Kenki Sato (佐藤 賢希, Satō Kenki; born 11 July 1984 in Ogawa, Nagano prefecture, Japan is a Japanese equestrian. At the 2012 Summer Olympics he competed in the Individual eventing and reached 12th place.

==Personal life==
Kenki is a member of a Japanese family of equestrians and Buddhist priests. He was born and raised in the secluded mountain village of Ogawa, in the temple compound Myōshō-ji (明松寺). A Buddhist priest himself, Kenki later studied law at Meiji University, Tokyo.

==Family Tradition==
Kenki has been riding horses since he was seven years old. During his childhood, his home village was very isolated and largely inaccessible by car. Most transportation was done by horse. Kenki's father Shōdō (佐藤 正道) is the abbot of the local temple and also an equestrian. He was nominated as a member of Japan's equestrian team for the 1980 Moscow Olympics, but was unable to compete due to the boycott of the games by Japan. Most members of the Sato family are internationally competing equestrians. Kenki's brother Eiken (英賢), also a priest, was a member of Japan's equestrian team of the 2008 Summer Olympics. His sister Tae (佐藤 泰) is a five-time winner of national equestrian competitions.

==Equestrian career==

Kenki passed on the opportunity to compete in the 2008 Summer Olympics in order to complete his ordination as a zen priest.

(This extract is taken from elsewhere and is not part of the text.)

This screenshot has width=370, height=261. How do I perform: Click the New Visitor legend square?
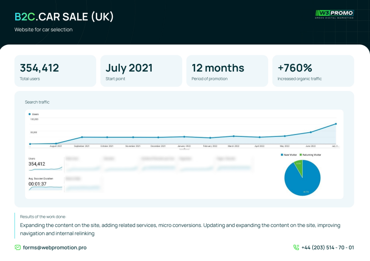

In 2010, he joined the stable of German Olympic equestrian Dirk Schrade in order to prepare for the 2012 Summer Olympics. Since summer 2011 he has been training with 2012 Olympic gold medalist, European and world champion Michael Jung. Kenki's wife Kiyo has moved to Germany with her husband, where she takes care of his horses Chippieh and Toy Boy.

Kenki competed in the 16th Asian Games in Guangzhou, China, where he won a gold medal.

At the 2012 Summer Olympics he reached 15th place with his horse Chippieh after the dressage portion. During the cross-country portion however, his horse fell, ending the competition for Kenki. Japan ultimately reached 12th place overall.

Kenki had stated that after the 2012 games he is planning to stay in Germany until winter and to return to Japan afterwards. According to Michael Jung's father however, these plans have changed:
Kenki cried bitter tears in the stable afterwards. The next day his parents, who had come to London, visited me and asked if Kenki would be allowed to stay as Michael's pupil, under the prospect of the 2014 World Championships and the Olympic Games in Rio de Janeiro.
— "
 Kenki will thus continue to stay in Germany.